Jennifer Knox, Pimp My Ride (first published in the New Yorker)


"At night, lying in bed, you think:
I haven't figured out my life yet.
Had children. Bought a house. Landed a career I love. Made peace with myself. 
I can't do all the things that will make you proud if you check out so soon.
Will they even mean anything to me after you're gone?...
...When it's over, I want to say all my life 
I was a bride married to amazement. 
I was the bridegroom, taking the world into my arms. 

When it's over, I don't want to wonder 
if I have made of my life something particular, and real.  
I don't want to find myself sighing and frightened, 
or full of argument. 

I don't want to end up simply having visited this world."
Persephone Harrington

On connections between childhood beautifully considered, it's singular impressions, possibilities of its unfolding, pear-shaped and back again, how we can try to control the ways life gets done, how we strive to understand ourselves, what has happened to us, through what we make, the stories we tell, the lives we are joined with, the lives we create, watching it unspool until we wind it back up again; these, our responsibilities. 
The above powerfully good women in the inspiring ways that they do, I am thankful for the above in my life, I am thinking about my father who would have turned 92 this week, I am thinking of going back to it, now that the only thing I've done so far today is create an opportunity to think about the above, ruminate, move through it. Maybe you can see it better than me.

top 2 photos of Melissa's interiors by marichelle
3rd is mine, 4th is Robert Doisneau: Papa’s Airplane, 1934, 5th is of my parents by Alexa Vachon, 6th is by Jim, in Marrakech in the Badii Palace 

Everything's Coming up Violets etc.

What is it about violet?

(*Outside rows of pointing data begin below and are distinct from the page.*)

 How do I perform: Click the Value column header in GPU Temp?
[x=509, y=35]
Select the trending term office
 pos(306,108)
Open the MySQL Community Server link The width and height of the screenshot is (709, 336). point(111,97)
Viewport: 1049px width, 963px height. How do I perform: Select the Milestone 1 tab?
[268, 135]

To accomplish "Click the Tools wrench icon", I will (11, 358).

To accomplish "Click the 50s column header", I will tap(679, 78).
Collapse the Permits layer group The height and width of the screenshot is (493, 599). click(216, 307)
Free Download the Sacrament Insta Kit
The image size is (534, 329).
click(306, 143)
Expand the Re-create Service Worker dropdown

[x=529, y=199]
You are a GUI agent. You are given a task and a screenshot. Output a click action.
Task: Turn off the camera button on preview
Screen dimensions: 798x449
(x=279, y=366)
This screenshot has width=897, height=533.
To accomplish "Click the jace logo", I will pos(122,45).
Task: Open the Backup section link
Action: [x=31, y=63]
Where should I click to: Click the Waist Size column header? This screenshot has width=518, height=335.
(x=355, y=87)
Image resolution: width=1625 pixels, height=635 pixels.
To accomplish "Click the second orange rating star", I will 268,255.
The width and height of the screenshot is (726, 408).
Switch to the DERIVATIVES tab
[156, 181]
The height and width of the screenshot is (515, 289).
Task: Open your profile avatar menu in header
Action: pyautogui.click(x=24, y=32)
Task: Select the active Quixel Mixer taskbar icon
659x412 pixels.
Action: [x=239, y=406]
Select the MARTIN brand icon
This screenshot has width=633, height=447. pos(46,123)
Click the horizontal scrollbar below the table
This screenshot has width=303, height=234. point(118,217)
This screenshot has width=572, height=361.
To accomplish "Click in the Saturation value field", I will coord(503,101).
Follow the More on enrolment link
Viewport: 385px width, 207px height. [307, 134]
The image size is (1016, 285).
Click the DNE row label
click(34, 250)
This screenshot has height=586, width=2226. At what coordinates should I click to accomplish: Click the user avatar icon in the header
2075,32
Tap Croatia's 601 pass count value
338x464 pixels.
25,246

It's misty-ness? 

And bright orange? It's sunny-ness?


And a bright mixture of hot pink, safety-cone orange, pistachio green? It's floweriness?

Another 2 days on Fab.com. But Spring will be here longer.   And Spring? It's Springing-ness? Happy Spring.

Tuesday, March 20, 2012

Home and Another Fab.com Sale

My Paris Diary lost steam as I got busier with appointments in Paris. When Jim finally came a week later we paid homage to some beautiful art at the Louvre for his birthday (his b&w photo above) and then a visit to his favorite restaurant where none other than Catherine Deneuve, sunglasses and glory, sat behind him. I watched her elegantly pick up her rare steak with fork and knife, similar to what we had on our plates and thought how nice it was we all shared the same ability to chew, that celebrity means little in the face of a good Parisian lunch.Later we had a lot of fun with old and new friends, drank Calvados and walked and walked. The next day we flew to Morocco, the Atlas Mountains and the Sahara Desert but that's a story for tomorrow. Today...

 

 ...at 11a.m. is Fab.com sale number three, Spring colors. 
Pass it on...

Monday, March 5, 2012

Paris Journal 2012: Apartment Therapy


Day 2 More: Saturday brunch at Sebastian and Noriko's on Rue Poulet right upstairs from the African Market. From outside, a beserk cacophony of hawking and action and baskets of tropical fruits and chilis to inside, a warm and cozy Paris apartment with a new baby named Iona and old and new friends. Each time I am here in Paris, I sink in deeper and deeper. Anyway.

Menu: poulet and galettes, tango music, multilingual election talk, game of pass the baby, apartment therapy. A full day of Paris leisure filled with style and love and not to mention, that hot pink wall kills.